Junge Berufsanfänger*innen unterliegen oft systematischen Fehlvorstellungen davon, wie man selbst zum*zur Chef*in werden kann, weiß Wittrock. „Ich glaube, viele stellen sich den Aufstieg leichter vor, als er ist – stay hungry, stay humble ist wichtig.” Wittrock ist mit 18 Jahren nach Berlin gezogen, in die Start-up-Szene „gerutscht”, wie sie sagt, und hat schnell gemerkt, wie man in kürzester Zeit Dinge umsetzen kann.
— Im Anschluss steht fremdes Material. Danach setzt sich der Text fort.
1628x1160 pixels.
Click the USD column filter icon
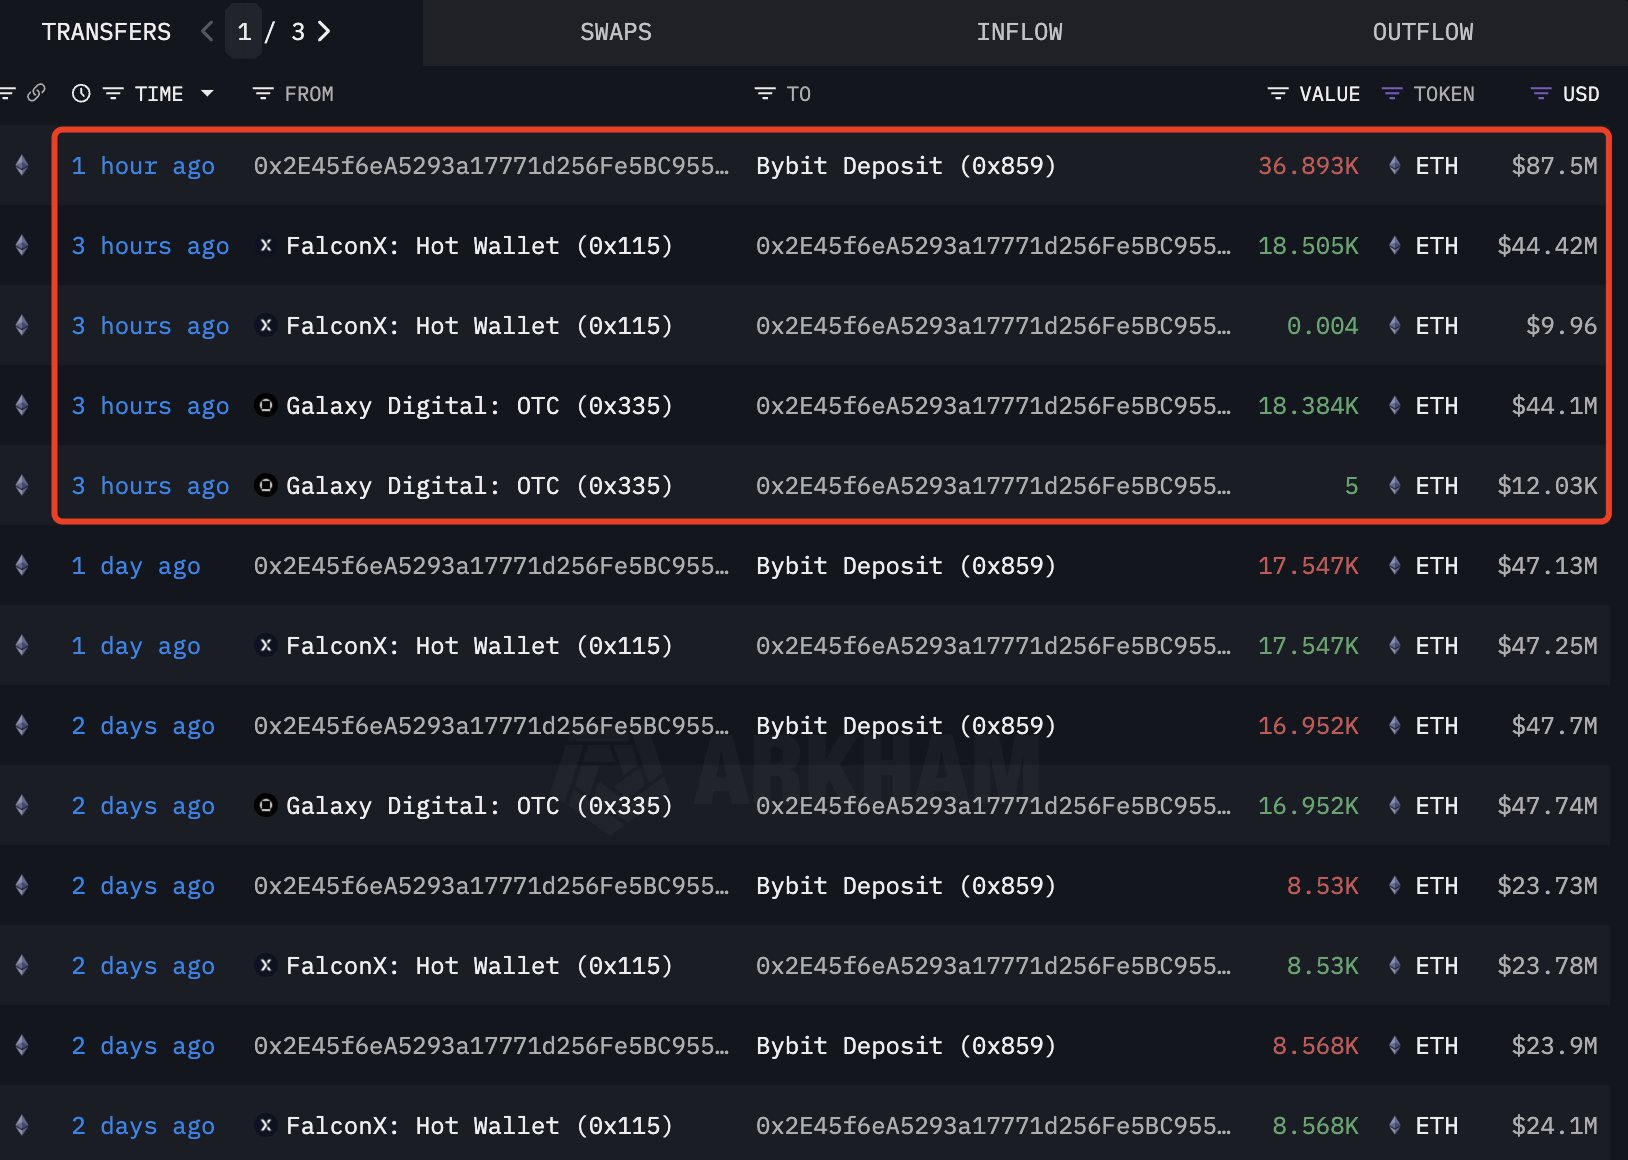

Und offenbar bewahrt ChefTreff auch Schüler*innen vom einen oder anderen Fehltritt. Eine Mutter habe Wittrock berichtet, dass sich ihre Tochter nach einer Veranstaltung im CinemaxX entschieden hat, doch noch ihr Abi zu machen, damit sie studieren kann. „Da merkt man dann: Man hat einen Impact, man hat etwas geschaffen.” Mitgründer Kalinowski drückt es so aus: „Innerhalb kürzester Zeit haben wir es geschafft, mit ChefTreff eine Marke aufzubauen, die junge Menschen inspiriert, ermutigt und voranbringt.” Das sei schon „ein unheimlich erfüllendes Gefühl”. Die beiden Unternehmer*innen haben ihren eigenen Purpose anscheinend gefunden.